*网页正文:*
——————————
题目大意
给出n个不减数组,每个数组可以取一段前缀,求恰好取出k个数的最大和
n,k<=3000,Σ|a|<=1e6
题解
比C阳间
显然只会有最多一个选了的数组没有选满,否则找出两个不满的可以将其调整,一定是越调越优
做法1:设f[i,j,0/1]表示当前到i选了j个,是否已经选过一个未满的,写出来后发现满足决策单调,1d1d即可
做法2:分治,设当前到[l,r]表示[1,l-1]和[r+1,n]都已经加进去的状态,最后到[i,i]时再枚举
两种做法都是O(n^2log)
code
做法2
#include <bits/stdc++.h>
#define fo(a,b,c) for (a=b; a<=c; a++)
#define fd(a,b,c) for (a=b; a>=c; a--)
#define max(a,b) (a>b?a:b)
#define min(a,b) (a<b?a:b)
#define ll long long
//#define file
using namespace std;
ll a[3001][3001],f[3001][3001],ans;
int b[3001],n,K,i,j,k,l;
void work(int x,int y,int tot)
{
int i,j,k,l,mid=(x+y)/2;
if (x==y)
{
fo(i,0,b[x]) ans=max(ans,f[tot][K-i]+a[x][i]);
return;
}
l=tot;
fo(i,mid+1,y)
{
memcpy(f[l+1],f[l],sizeof(f[l]));
fo(j,0,K-b[i]) f[l+1][j+b[i]]=max(f[l+1][j+b[i]],f[l][j]+a[i][b[i]]);
++l;
}
work(x,mid,l);
l=tot;
fo(i,x,mid)
{
memcpy(f[l+1],f[l],sizeof(f[l]));
fo(j,0,K-b[i]) f[l+1][j+b[i]]=max(f[l+1][j+b[i]],f[l][j]+a[i][b[i]]);
++l;
}
work(mid+1,y,l);
}
int main()
{
#ifdef file
freopen("CF1442D.in","r",stdin);
#endif
scanf("%d%d",&n,&K);
fo(i,1,n)
{
scanf("%d",&b[i]);
fo(j,1,b[i])
{
if (j<=K) scanf("%lld",&a[i][j]);
else scanf("%d",&k);
}
b[i]=min(b[i],K);
}
fo(i,1,n) fo(j,1,b[i]) a[i][j]+=a[i][j-1];
work(1,n,0);
printf("%lld
",ans);
fclose(stdin);
fclose(stdout);
return 0;
}
——————————
*任务要求:*
**1.** 请把网页正文中的"给出n个不减数组,每个数组可以取一段前缀,求恰好取出k个数的最大和"译成英文。
**2.** 根据网页正文回答:
(a) n和k的上限各是多少?
(b) 文中两种做法的时间复杂度是什么?
(c) 文中所附代码对应的是哪一种做法?

*所给资料:*
——————————
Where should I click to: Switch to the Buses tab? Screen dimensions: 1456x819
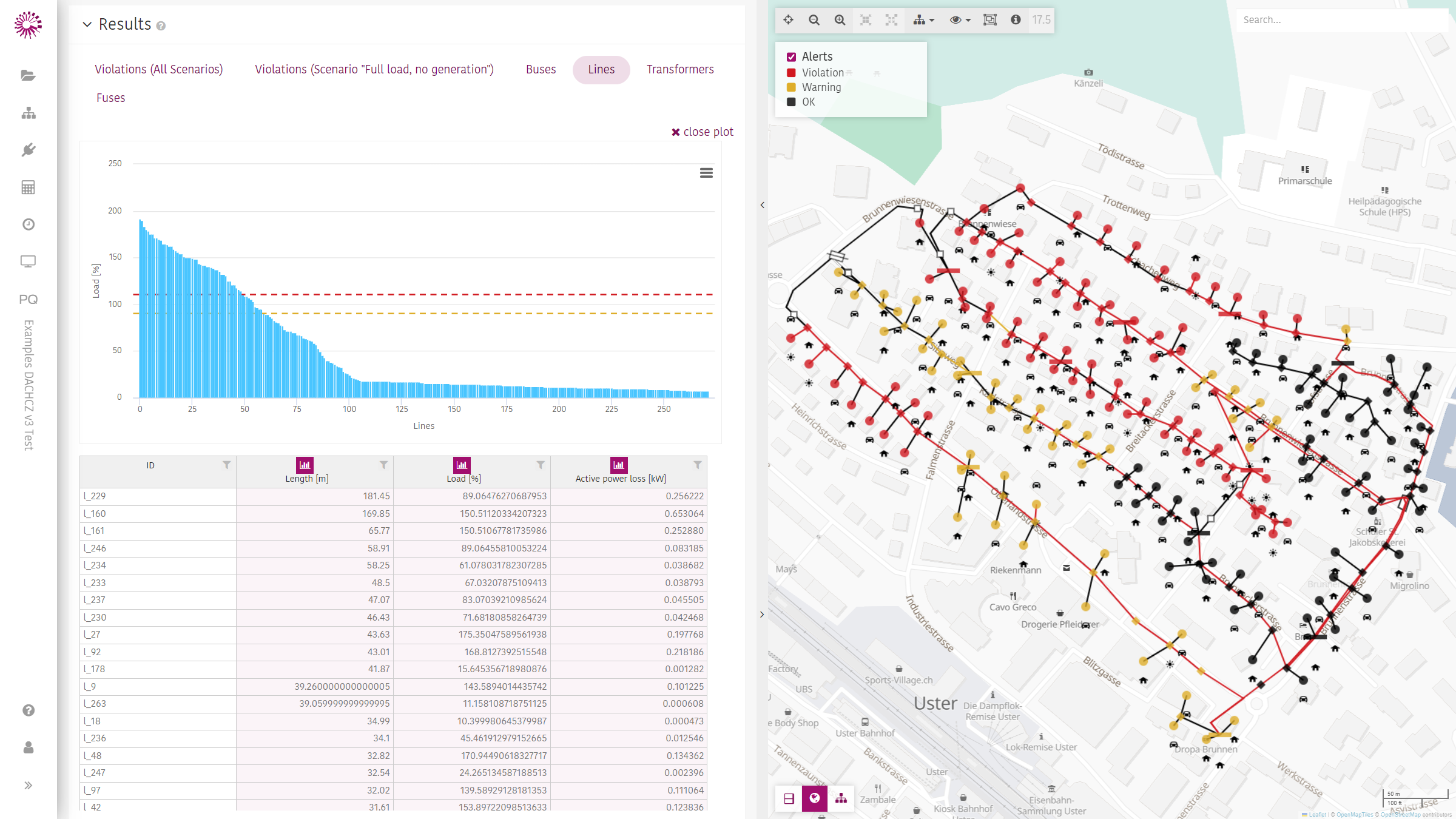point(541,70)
——————————
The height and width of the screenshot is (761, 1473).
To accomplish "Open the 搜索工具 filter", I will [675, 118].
——————————
*解答:*
**1.** Given n non-decreasing arrays, a prefix may be taken from each array; find the maximum sum when exactly k numbers are taken.

**2.**
(a) 都是3000。
(b) 都是O(n^2log)。
(c) 做法2。